Crossbreeding can reduce methane gas emissions by around 6%

According to a recent study, The impact of crossbreeding and feed efficiency on methane emission led by SimHerd, crossbred cows can reduce methane gas emissions by up to six per cent compared to pure Holstein cows.

The study was conducted using the simulation model SimHerd, and is part of the DairyCross project founded by Green Innovation and Demonstration Foundation in Denmark, in which other key institutions are also participating.

SimHerd consultant Ruth Davis Kring said that in the simulation model they had plenty of different specifications to measure heterosis and breed differences.

“All those parameters were put into the model so that when we run it the model can predict what the effect would be in the herd going from a pure-breed Holstein to a crossbred herd with given breed combinations,” she said.

“Some of those effects may be related to methane emissions.”

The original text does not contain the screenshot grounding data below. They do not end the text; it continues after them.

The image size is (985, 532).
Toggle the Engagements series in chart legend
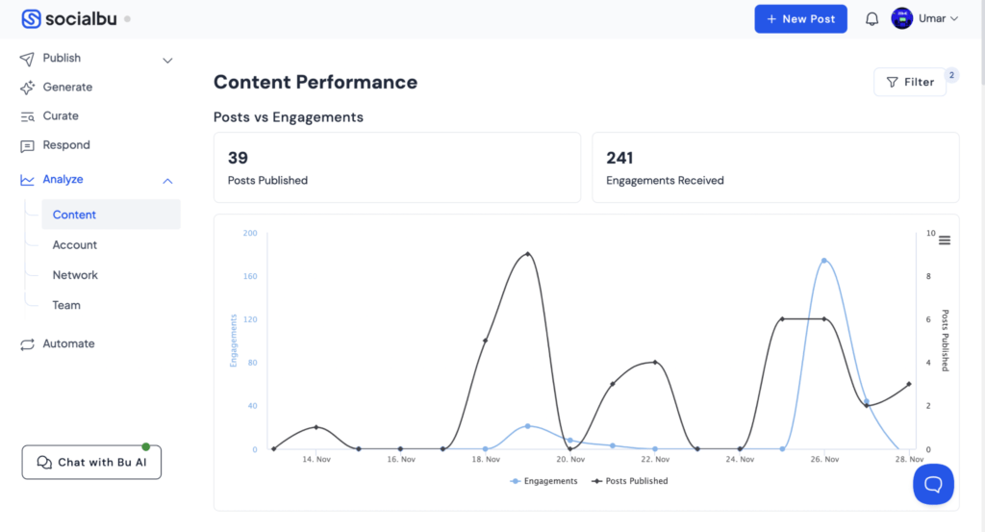[544, 481]
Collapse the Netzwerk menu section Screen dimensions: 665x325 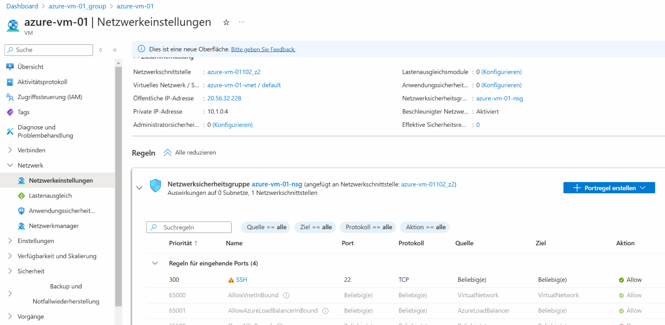(x=10, y=165)
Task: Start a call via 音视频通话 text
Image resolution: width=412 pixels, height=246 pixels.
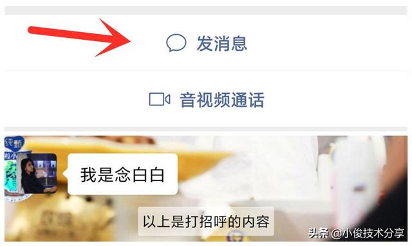Action: click(x=222, y=100)
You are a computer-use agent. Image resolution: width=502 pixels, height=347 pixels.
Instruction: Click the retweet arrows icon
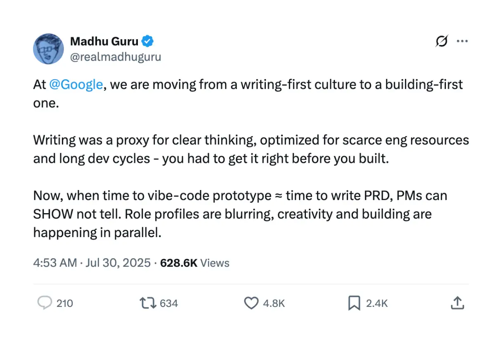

She said the main driver of the decrease in methane was the reduction of youngstock.

“The primary reason is that crossbred cows live longer, so you don’t need as many replacement animals, resulting in a smaller youngstock herd.

“When you have fewer animals, you lower methane emissions at herd level.”

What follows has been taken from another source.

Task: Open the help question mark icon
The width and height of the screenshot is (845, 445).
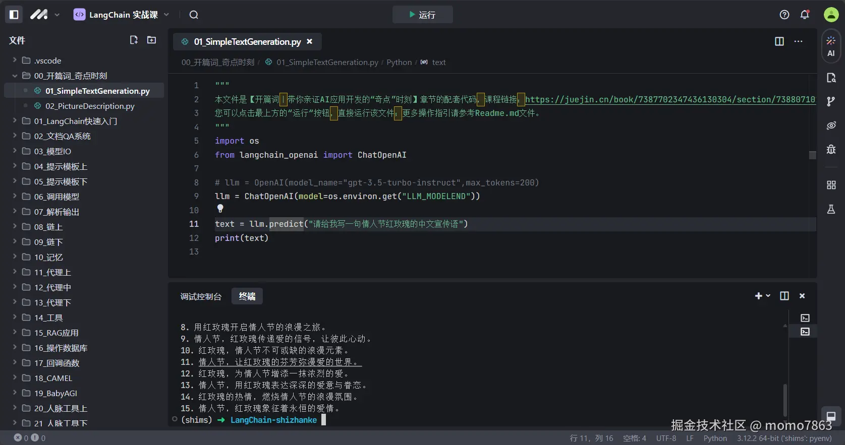Action: coord(784,15)
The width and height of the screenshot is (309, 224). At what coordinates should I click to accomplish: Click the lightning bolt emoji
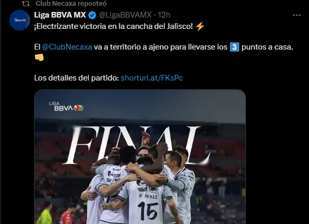200,26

She said the reason why crossbred cows lived longer was that they were more robust, healthier, and were more fertile so there was no need to replace them as quickly as the pure Holstein cows.

A case herd was modelled in the study, with 200 purebred Holstein cows.

Different crossbreed strategies

The replacement rate for pure Holstein was 40.7 per cent; for the different crossbreeding strategies, this was reduced to -6.3 per cent for the two-way cross with RDM, -7.7 per cent for the breeds under the ProCROSS concept, and -7.8 per cent for the breeds marketed as VikingGoldenCross.

Ms Davis Kring said she was convinced of crossbreeding’s ability to reduce methane gas emissions at the farm level.

“It can be part of the solution to face climate change and global warming challenges,” she said.

The breeds in the study:

● Two-crosses between Holstein and VikingRed;

● The breeds under the ProCROSS system: Holstein x VikingRed x Montbeliarde; and

● The breeds known as VikingGoldenCross: (Holstein x VikingRed) x VikingJersey.